What is needed - Copy out the lines of the listing below exactly, from its first line through the line that contains "Open the 电脑软件挂机电商账号", including both of these lines.

(Listing of text and element pointing)
—————
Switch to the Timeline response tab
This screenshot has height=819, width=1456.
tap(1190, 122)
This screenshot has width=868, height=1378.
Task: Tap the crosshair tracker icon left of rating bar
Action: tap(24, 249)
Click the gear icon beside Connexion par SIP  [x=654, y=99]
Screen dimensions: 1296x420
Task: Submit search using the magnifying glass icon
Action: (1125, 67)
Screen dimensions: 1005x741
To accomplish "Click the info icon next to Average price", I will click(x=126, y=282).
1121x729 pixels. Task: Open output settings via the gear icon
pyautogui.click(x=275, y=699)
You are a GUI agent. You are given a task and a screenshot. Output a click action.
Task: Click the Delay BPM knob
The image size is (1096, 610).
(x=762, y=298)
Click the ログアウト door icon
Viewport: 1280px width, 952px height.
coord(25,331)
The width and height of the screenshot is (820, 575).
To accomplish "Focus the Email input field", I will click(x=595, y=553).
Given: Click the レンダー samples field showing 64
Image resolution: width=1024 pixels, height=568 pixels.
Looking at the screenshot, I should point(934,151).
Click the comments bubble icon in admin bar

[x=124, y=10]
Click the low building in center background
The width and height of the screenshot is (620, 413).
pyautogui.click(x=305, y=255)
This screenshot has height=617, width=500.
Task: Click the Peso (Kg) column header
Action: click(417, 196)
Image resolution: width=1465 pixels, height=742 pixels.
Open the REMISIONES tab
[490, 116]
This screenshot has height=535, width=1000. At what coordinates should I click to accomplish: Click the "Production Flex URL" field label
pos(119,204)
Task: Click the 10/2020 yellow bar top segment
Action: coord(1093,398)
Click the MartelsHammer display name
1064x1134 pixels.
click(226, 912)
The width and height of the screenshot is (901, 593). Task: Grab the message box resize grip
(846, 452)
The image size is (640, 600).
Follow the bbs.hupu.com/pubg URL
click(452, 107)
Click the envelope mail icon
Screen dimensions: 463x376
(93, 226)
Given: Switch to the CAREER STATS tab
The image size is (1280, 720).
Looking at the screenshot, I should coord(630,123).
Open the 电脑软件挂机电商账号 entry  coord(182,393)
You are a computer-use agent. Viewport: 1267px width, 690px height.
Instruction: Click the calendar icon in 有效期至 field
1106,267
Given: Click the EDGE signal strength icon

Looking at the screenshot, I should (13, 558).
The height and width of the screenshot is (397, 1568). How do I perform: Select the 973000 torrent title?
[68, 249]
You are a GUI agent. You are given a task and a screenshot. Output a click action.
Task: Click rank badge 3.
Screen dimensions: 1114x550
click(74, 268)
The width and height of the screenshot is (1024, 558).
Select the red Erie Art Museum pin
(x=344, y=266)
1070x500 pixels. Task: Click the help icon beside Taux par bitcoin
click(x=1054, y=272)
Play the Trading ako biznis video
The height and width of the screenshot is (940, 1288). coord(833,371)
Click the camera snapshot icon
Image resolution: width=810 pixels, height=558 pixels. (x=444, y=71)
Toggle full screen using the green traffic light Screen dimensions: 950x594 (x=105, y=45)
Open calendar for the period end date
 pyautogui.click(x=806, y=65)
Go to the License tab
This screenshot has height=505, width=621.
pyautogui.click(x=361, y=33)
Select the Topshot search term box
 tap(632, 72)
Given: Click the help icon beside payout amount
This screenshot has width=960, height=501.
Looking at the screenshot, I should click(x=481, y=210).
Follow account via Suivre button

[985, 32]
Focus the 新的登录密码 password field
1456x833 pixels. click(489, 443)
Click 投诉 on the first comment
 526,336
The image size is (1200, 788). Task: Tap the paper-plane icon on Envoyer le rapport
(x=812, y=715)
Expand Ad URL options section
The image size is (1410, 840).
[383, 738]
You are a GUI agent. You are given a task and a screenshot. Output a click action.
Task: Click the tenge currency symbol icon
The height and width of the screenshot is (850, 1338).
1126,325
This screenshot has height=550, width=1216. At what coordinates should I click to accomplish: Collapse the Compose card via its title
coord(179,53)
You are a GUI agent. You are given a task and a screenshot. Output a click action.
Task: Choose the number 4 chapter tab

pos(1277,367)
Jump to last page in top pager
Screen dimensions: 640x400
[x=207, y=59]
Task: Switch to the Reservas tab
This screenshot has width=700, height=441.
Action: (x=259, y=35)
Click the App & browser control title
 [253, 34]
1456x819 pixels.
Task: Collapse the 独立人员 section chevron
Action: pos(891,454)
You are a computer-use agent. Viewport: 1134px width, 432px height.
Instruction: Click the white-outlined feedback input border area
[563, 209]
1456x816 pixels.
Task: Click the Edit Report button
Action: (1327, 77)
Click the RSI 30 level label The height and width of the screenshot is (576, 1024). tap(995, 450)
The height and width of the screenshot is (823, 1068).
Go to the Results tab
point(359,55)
—————
Result -
Switch to the Timeline response tab
This screenshot has height=819, width=1456.
tap(1190, 122)
This screenshot has width=868, height=1378.
Task: Tap the crosshair tracker icon left of rating bar
Action: tap(24, 249)
Click the gear icon beside Connexion par SIP  [x=654, y=99]
Screen dimensions: 1296x420
Task: Submit search using the magnifying glass icon
Action: (1125, 67)
Screen dimensions: 1005x741
To accomplish "Click the info icon next to Average price", I will click(x=126, y=282).
1121x729 pixels. Task: Open output settings via the gear icon
pyautogui.click(x=275, y=699)
You are a GUI agent. You are given a task and a screenshot. Output a click action.
Task: Click the Delay BPM knob
The image size is (1096, 610).
(x=762, y=298)
Click the ログアウト door icon
Viewport: 1280px width, 952px height.
coord(25,331)
The width and height of the screenshot is (820, 575).
To accomplish "Focus the Email input field", I will click(x=595, y=553).
Given: Click the レンダー samples field showing 64
Image resolution: width=1024 pixels, height=568 pixels.
Looking at the screenshot, I should point(934,151).
Click the comments bubble icon in admin bar

[x=124, y=10]
Click the low building in center background
The width and height of the screenshot is (620, 413).
pyautogui.click(x=305, y=255)
This screenshot has height=617, width=500.
Task: Click the Peso (Kg) column header
Action: click(417, 196)
Image resolution: width=1465 pixels, height=742 pixels.
Open the REMISIONES tab
[490, 116]
This screenshot has height=535, width=1000. At what coordinates should I click to accomplish: Click the "Production Flex URL" field label
pos(119,204)
Task: Click the 10/2020 yellow bar top segment
Action: coord(1093,398)
Click the MartelsHammer display name
1064x1134 pixels.
click(226, 912)
The width and height of the screenshot is (901, 593). Task: Grab the message box resize grip
(846, 452)
The image size is (640, 600).
Follow the bbs.hupu.com/pubg URL
click(452, 107)
Click the envelope mail icon
Screen dimensions: 463x376
(93, 226)
Given: Switch to the CAREER STATS tab
The image size is (1280, 720).
Looking at the screenshot, I should coord(630,123).
Open the 电脑软件挂机电商账号 entry  coord(182,393)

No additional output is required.